JAKARTA, Minggu, 29 Maret 2026 17.30 WIB — Pemerintah bersama Pertamina memperkuat koordinasi teknis dan administratif agar dua kapal tanker Indonesia, Pertamina Pride dan Gamsunoro, dapat melintasi Selat Hormuz dengan aman, setelah Iran memberi respons positif atas permintaan Indonesia.
Kementerian ESDM menyebut koordinasi dilakukan bersama Kementerian Luar Negeri dan pihak terkait lain di kawasan Teluk Persia. Pertamina melalui Pertamina International Shipping juga menyiapkan aspek teknis serta administrasi, sementara dua kapal itu masih berada di Teluk Arab/Teluk Persia.
Dwi Anggia, Juru Bicara Kementerian ESDM, mengatakan keselamatan menjadi fokus utama pemerintah. Sementara Muhammad Baron, Vice President Corporate Communication Pertamina, menegaskan prioritas perusahaan tetap pada keselamatan awak kapal, keamanan kapal, dan muatannya.
Bagi masyarakat, dampak paling dekat dari isu ini adalah kekhawatiran terhadap pasokan energi. Namun Kementerian ESDM menyatakan ketersediaan BBM dan LPG nasional tetap aman pada periode arus balik Lebaran, dan pemerintah telah menyiapkan alternatif pasokan dari luar kawasan konflik untuk menjaga stabilitas energi domestik.
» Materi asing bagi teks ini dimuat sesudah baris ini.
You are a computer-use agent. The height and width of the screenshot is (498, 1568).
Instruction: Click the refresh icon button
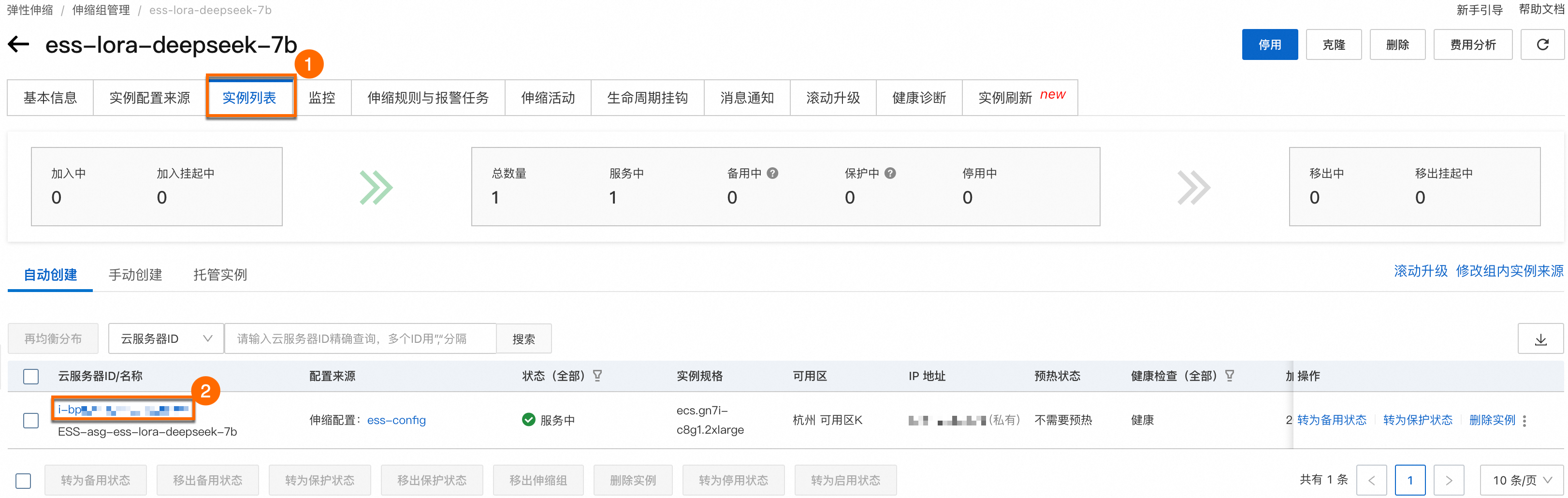click(1542, 44)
Latar belakang persoalan ini cukup penting. Sepanjang 2025, Pertamina mengimpor 135,33 juta barel minyak mentah dan sekitar 19 persen atau 25,36 juta barel di antaranya berasal dari Arab Saudi. Reuters sebelumnya juga melaporkan sekitar 25 persen impor minyak mentah Indonesia dan 30 persen impor LPG berasal dari Timur Tengah, sehingga gangguan di Hormuz tetap menjadi faktor yang sensitif bagi pasar energi nasional.
Pertamina Pride diketahui digunakan untuk mendukung kebutuhan energi nasional, sedangkan Gamsunoro melayani distribusi energi pihak ketiga. Karena itu, keberhasilan pelintasan aman kedua kapal bukan hanya soal kelancaran logistik, tetapi juga menyangkut kepastian rantai pasok energi Indonesia di tengah ketidakpastian geopolitik.
Apa berikutnya, pemerintah belum menyampaikan waktu pasti kapan dua kapal itu akan keluar dari Selat Hormuz. Untuk sementara, publik diminta tetap tenang karena pemerintah menegaskan pasokan dalam negeri masih terkendali, sementara proses diplomasi dan teknis tetap berjalan.